Task description: Copy verbatim the block of lines in the entries below whose first line contains "The image size is (1568, 673)." and whose last line contains "Select the Head". Leave out all other lines.

►

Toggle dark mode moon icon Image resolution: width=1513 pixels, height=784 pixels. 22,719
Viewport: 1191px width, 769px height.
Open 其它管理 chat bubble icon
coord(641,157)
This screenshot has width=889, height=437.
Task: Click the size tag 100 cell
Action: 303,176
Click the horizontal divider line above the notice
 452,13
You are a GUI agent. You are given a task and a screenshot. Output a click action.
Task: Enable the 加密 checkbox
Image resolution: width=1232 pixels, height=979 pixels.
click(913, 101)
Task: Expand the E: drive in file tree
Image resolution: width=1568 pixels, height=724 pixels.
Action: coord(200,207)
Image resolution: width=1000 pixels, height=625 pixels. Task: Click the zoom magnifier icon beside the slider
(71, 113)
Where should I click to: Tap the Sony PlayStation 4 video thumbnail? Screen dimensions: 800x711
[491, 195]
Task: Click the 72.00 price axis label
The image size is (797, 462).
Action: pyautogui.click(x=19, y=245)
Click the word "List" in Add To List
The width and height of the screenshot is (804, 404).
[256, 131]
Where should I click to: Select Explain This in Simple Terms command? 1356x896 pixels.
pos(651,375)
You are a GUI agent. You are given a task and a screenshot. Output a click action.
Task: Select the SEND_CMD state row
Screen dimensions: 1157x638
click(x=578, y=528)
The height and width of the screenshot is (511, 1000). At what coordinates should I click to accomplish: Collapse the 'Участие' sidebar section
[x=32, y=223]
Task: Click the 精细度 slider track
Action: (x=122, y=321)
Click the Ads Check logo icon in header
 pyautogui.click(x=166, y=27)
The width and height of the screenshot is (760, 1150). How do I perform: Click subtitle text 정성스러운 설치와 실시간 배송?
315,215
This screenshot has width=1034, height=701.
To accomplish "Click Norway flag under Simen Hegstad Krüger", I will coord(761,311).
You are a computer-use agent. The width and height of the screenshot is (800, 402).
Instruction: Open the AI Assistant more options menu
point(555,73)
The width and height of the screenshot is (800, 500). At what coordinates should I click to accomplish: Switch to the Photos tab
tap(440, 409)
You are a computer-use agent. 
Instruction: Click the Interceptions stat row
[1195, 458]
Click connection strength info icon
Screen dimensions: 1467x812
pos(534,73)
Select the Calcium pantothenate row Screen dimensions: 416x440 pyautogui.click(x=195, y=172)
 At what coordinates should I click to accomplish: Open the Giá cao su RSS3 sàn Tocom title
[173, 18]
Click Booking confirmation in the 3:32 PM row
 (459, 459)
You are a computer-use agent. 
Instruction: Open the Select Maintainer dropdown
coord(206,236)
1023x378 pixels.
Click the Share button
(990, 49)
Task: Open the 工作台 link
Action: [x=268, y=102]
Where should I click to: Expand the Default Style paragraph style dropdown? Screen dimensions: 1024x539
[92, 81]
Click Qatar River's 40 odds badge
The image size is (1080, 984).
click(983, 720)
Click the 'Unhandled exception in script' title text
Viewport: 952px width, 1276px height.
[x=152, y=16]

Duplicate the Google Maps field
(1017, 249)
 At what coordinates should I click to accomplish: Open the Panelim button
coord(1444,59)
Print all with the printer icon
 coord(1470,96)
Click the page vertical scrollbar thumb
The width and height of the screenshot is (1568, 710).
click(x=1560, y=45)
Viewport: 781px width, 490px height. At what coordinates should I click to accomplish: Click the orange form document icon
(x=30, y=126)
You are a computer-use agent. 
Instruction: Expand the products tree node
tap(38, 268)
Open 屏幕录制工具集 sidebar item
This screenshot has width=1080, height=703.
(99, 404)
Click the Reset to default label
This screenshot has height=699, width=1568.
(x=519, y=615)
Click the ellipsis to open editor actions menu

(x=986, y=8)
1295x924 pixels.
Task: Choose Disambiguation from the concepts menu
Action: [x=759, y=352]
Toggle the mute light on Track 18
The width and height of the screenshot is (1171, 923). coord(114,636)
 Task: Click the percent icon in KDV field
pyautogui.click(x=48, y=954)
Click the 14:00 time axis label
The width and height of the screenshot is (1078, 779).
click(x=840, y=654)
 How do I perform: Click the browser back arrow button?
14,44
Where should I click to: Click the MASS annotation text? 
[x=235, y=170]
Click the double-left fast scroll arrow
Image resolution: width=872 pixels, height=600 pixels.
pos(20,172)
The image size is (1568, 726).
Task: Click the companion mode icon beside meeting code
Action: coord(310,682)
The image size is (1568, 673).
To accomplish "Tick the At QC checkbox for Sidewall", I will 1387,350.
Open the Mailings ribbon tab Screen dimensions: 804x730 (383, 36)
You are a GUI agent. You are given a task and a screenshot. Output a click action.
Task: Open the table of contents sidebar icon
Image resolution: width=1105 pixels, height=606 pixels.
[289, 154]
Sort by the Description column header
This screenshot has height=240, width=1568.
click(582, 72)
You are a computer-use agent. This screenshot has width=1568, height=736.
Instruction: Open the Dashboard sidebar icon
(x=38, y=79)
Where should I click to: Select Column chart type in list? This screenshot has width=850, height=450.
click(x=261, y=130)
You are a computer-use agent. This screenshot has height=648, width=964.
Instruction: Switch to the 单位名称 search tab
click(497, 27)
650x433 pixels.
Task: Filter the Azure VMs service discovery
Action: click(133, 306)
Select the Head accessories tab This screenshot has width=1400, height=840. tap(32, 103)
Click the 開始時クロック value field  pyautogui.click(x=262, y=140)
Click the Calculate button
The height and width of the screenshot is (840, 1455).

◄

Result:
The image size is (1568, 673).
To accomplish "Tick the At QC checkbox for Sidewall", I will 1387,350.
Open the Mailings ribbon tab Screen dimensions: 804x730 (383, 36)
You are a GUI agent. You are given a task and a screenshot. Output a click action.
Task: Open the table of contents sidebar icon
Image resolution: width=1105 pixels, height=606 pixels.
[289, 154]
Sort by the Description column header
This screenshot has height=240, width=1568.
click(582, 72)
You are a computer-use agent. This screenshot has width=1568, height=736.
Instruction: Open the Dashboard sidebar icon
(x=38, y=79)
Where should I click to: Select Column chart type in list? This screenshot has width=850, height=450.
click(x=261, y=130)
You are a computer-use agent. This screenshot has height=648, width=964.
Instruction: Switch to the 单位名称 search tab
click(497, 27)
650x433 pixels.
Task: Filter the Azure VMs service discovery
Action: click(133, 306)
Select the Head accessories tab This screenshot has width=1400, height=840. tap(32, 103)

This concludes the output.